Llegan a través de las grandes plataformas online asiáticas. Bruselas estima que la entrada de este tipo de artículos en suelo comunitario se multiplicaron casi por cuatro entre 2022 y 2024, hasta alcanzar 4.600 millones de unidades. «Este modelo de distribución plantea un riesgo de trazabilidad para el sector textil, derivado de lo que el informe describe como la dificultad de las autoridades aduaneras para controlar envíos de bajo valor, lo que facilita que prendas textiles no conformes con normativas europeas de seguridad, sostenibilidad y trazabilidad lleguen al mercado sin verificación efectiva».
Esta nueva palanca de consumo en masa para el textil choca con «un contexto europeo de fuerte tensión en los sistemas de recogida, clasificación y reciclaje textil» que está afectando también a las propias entidades sociales involucradas en la actividad. El sector afronta una crisis asociada «al exceso de volúmenes, la caída de precios y el aumento de costes operativos. «A estos factores se suman tensiones políticas, la relativización del derecho internacional y cambios en las condiciones comerciales que están desestabilizando mercados tradicionales de exportación de ropa usada fuera de la UE, incluidos destinos africanos», indica Moda re-.
Tienda de Arroupa en Vilagarcía. / Iñaki Abella
Recogida en Galicia
Su análisis amplía el foco en el viaje de la ropa usada en España para concretar por primera vez quién participa, qué capacidades existen, qué destinos tienen los flujos materiales y «qué papel desempeña la economía social y solidaria en una transición circular y justa». En 2024, la recogida selectiva del textil en Galicia alcanzó las 7.703 toneladas tras un incremento del 41,3% respecto a 2021 (5.453 toneladas) y del 46,5% en comparación con 2019 (5.259 toneladas). Pasó de 1,94 kilogramos por residente entonces a 2,85 en la actualidad. En 2021, se recogió el 10,6% de todo el desecho textil generado. En 2024 creció hasta el 15%.
Por el territorio gallego hay desplegados 2.200 contenedores para depositar la ropa, el doble que en 2021.Servicios Comerciales de Inserción Laboral y Arroupa Santiago, ambas integradas en Cáritas y Moda re-, lideran la recogida de ropa usada en la comunidad con 1.882,5 y 1.836,4 toneladas, respectivamente. Les siguen Humana (1.207 toneladas), Insertega (908), Padre Rubinos (803), Air Servicios Ambientales (604), Texlimca (390), Pavegal (41) y Vivir do traballo (30).
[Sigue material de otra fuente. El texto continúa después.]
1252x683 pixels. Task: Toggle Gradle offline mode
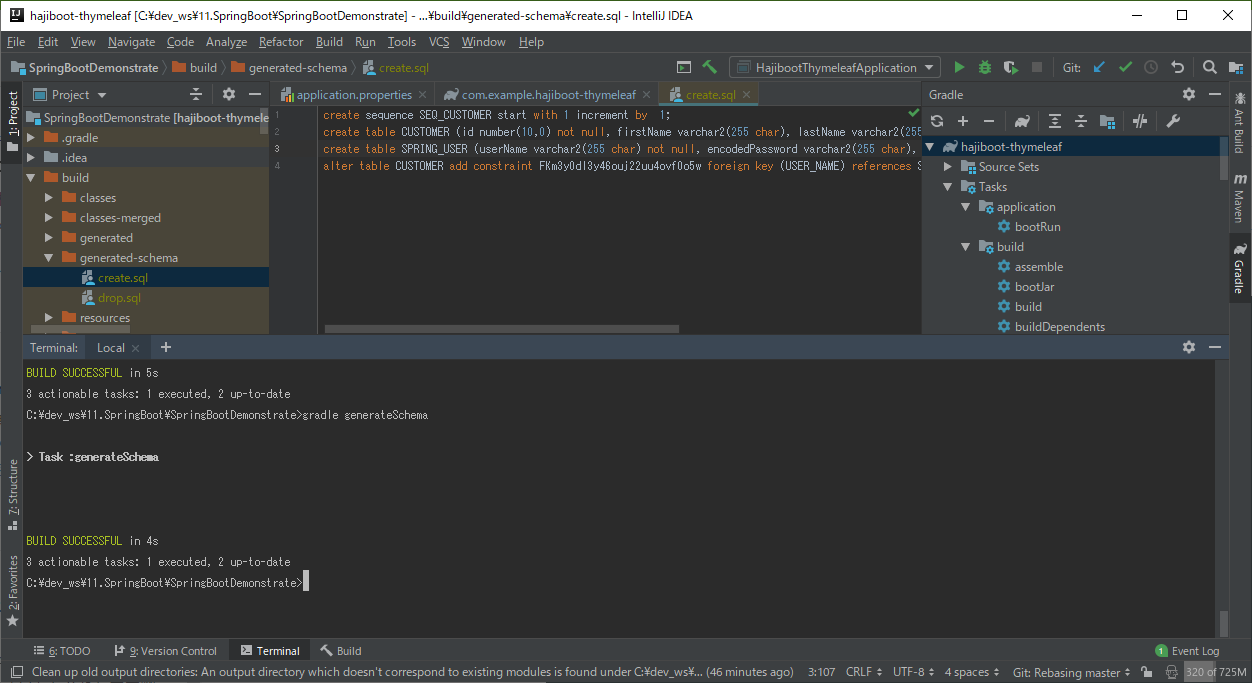coord(1140,121)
En toda España se recogieron de forma selectiva 118.952 toneladas (2,45 kilos por habitante), un 18,7% por encima de los niveles de 2021. ¿Cuánto es eso? Algo menos del 13% del total de residuos.
Tratamiento
Galicia cuenta con una docena de tiendas donde se comercializan las prendas aptas para una segunda vida. A la espera de la planta de clasificación que Moda re- acaba de iniciar en Santiago con el apoyo de Inditex y la Xunta y de la gran factoría de reciclaje impulsada por Sogama, la comunidad se orienta al reciclaje fibra a fibra con las instalaciones de Coleo Recycling (A Laracha) e Insertega (Arteixo). «Son altamente mecanizadas y poseen equipamiento avanzado de separación de fracciones textiles», identifica el informe.
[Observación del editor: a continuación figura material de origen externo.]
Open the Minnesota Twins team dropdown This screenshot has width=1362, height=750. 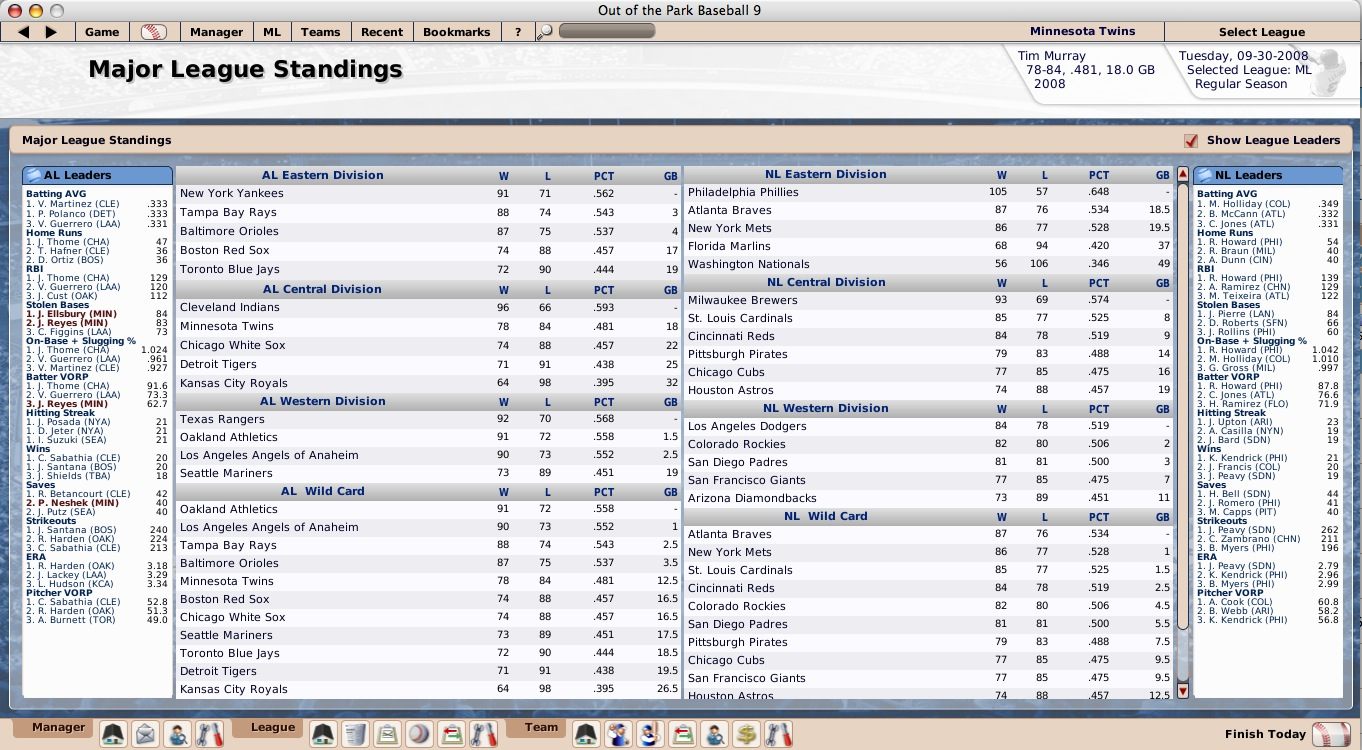[1083, 32]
«Estamos ante un punto de inflexión para el sector y los datos muestran claramente que necesitamos acelerar la transición hacia un modelo textil verdaderamente circular», alerta Noema Paniagua, directora general de Moda re-. El sistema actual «no es aún suficiente para recoger» todo el residuo generado en el país. El buen dato es el empuje de la compra de ropa de segunda mano: seis de cada diez españoles ya lo hacen.